Князь Андрей был уверен в том, что это была та девушка, так же как и в том, что он, трехлетний немецкий овчар Пифагор Градов, когда-то прошел уже через эту землю в образе русского князя. Вот где-то она сейчас прыгает по веткам со своими товарками, совокупляется со своим самцом и иногда смотрит на него вниз своими псевдобессмысленными глазами. Вряд ли она понимает до конца, кем была тогда и когда это было, так же, впрочем, как и он не вполне отчетливо осознает понятие «князь», «Россия», «царь Иван»... Князь Андрей, разумеется, не знал своего имени, может быть потому, что опять был чрезвычайно молод. Он любил, когда старшие называли его ошибочно Пифагором, а еще больше — Пифочкой, что, казалось ему, вообще устраняло ошибку.

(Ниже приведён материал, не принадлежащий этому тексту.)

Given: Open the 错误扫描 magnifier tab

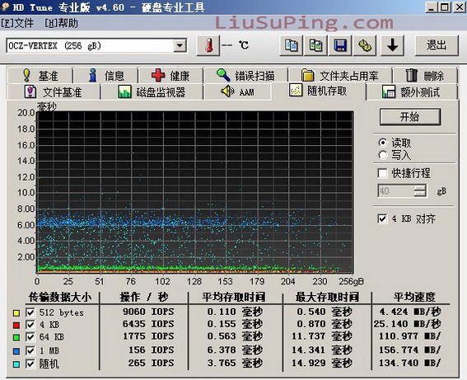Looking at the screenshot, I should 245,75.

Он любил всю свою семью: мать Мэри, отца Бо и дядю Ле, вторую мать Агафью и второго дядю Слабопетуховского (всякий раз, как произносилось это имя, ему хотелось его со смехом повторить), старших братьев Никиту и Кирилла, сестру Веронику, принесшую в дом недавно неплохого щенка Бориску 4, ну и, конечно, больше всего сестренку Нинку, которая, к сожалению, мало с ним играет.

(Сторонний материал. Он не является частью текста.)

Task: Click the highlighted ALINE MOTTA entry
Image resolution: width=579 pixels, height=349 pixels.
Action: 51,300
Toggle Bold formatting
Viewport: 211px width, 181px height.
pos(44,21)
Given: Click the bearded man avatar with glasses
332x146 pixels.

Все, что напоминало ему о прежнем, пока что представало перед ним лишь яркими вспышками счастья: большие окоемы перед последним приступом на Казань или сверкающая масса воды, когда впервые с конной дружиной прорвался к Балтике, моменты утоления голода или жажды, встречи с женскими людьми и этот жест задергивания полога шатра, взгляд друга, еще не ставшего извергом...

В этом месте, когда вдруг выплывал взгляд друга или сам друг, «еще не ставший...», князь Андрей легонько рычал, тряс ушами, чтобы отогнать дальнейшее, и пускался вскачь вокруг сосен или вокруг мебели, снова весь в радостных бликах нынешнего и тогдашнего.

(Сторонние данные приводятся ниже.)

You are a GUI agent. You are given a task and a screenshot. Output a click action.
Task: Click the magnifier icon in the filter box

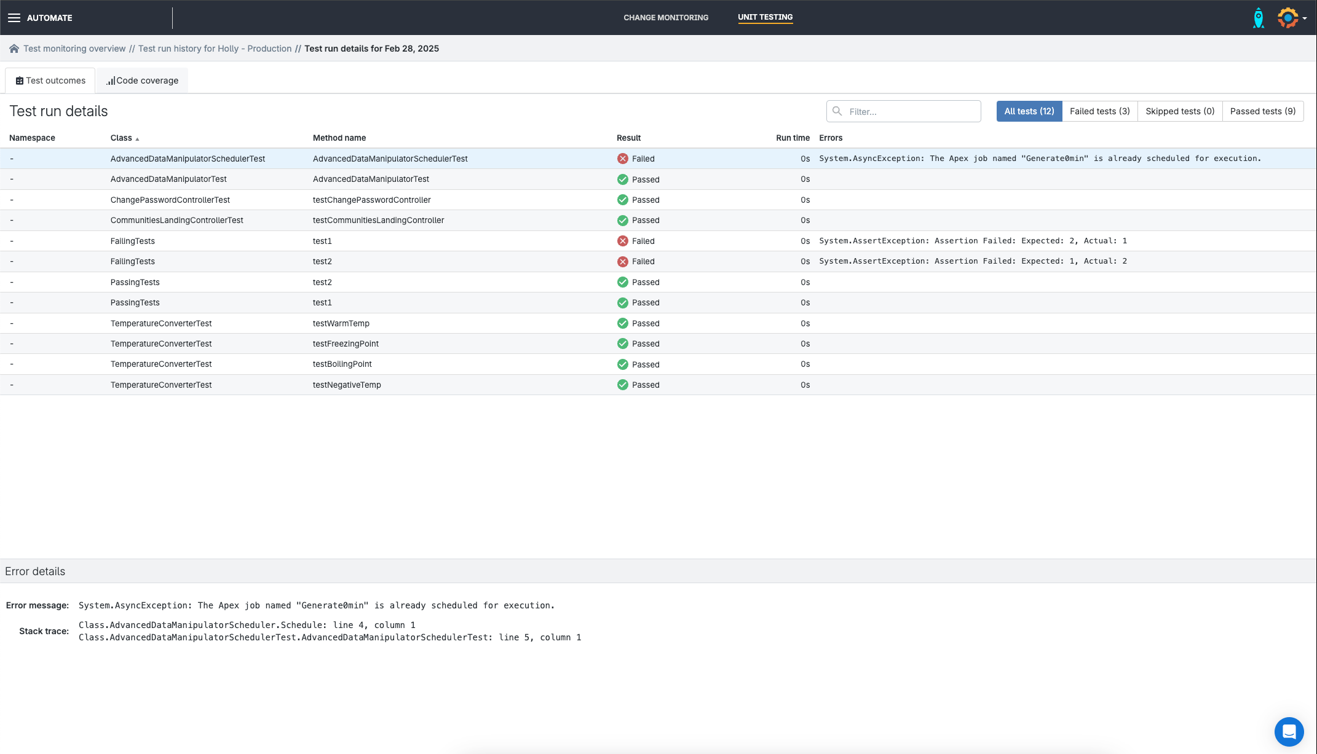click(837, 111)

Однажды утром Савва, который хотел войти в семью князя Андрея, привез на машине Нинку и вынес ее из машины на руках, говоря, что ей нельзя оставаться в больнице. Мать страшно закричала: «Что случилось?!» Нину понесли наверх в ее комнату. Князю Андрею удалось проскользнуть впереди всех и распластаться под кроватью. Он наотрез отказался выходить оттуда и даже немного зарычал, когда вторая мать взяла было его за ошейник. Тут отец сказал: «Оставьте его».

Мрак и пожарище вокруг вдруг возникли перед ним, поле после боя, тени мародеров, черные хлопья не жизни, вылетающие вороньем над невыносимым запахом злодеяния. Он чувствовал, что эти хлопья все гуще собираются над любимой сестрой, а стало быть, и над ним самим. Оттуда, из прежнего, стала надвигаться череда ужасного: горизонты закрылись, мир сужался в клети, в застенки, в каменные колодцы, оттуда вытаскивали, но не для спасения, а на самую страшную муку, и застывшее лицо изверга, бывшего друга, царя Ивана.

Сколько времени прошло, князь Андрей не знал, да он и не задавался этим вопросом. Он старался не скулить, хотя только скулеж ему бы мог помочь сейчас. Вдруг Нинина рука упала с кровати и повисла прямо перед его носом. Он тронул ее носом, она была холодной даже для его вечно холодного влажного носа. Он начал жарко ее лизать своим вечно жарким и длинным, будто поток вулканической лавы, языком. Вдруг рука поднялась и взяла его сразу за оба уха. «Пифочка, милый», — прошептал голос сестры.

Хлопья не жизни разлетелись, будто вспугнутые крылатым всадником. Пес плясал под луной или под солнцем, что там было в тот миг в наличии. Казематы вдруг раскрылись, будто выдавленные мощным воздухом. Юность звала назад. День бегства летел вокруг к зеленым холмам Литвы.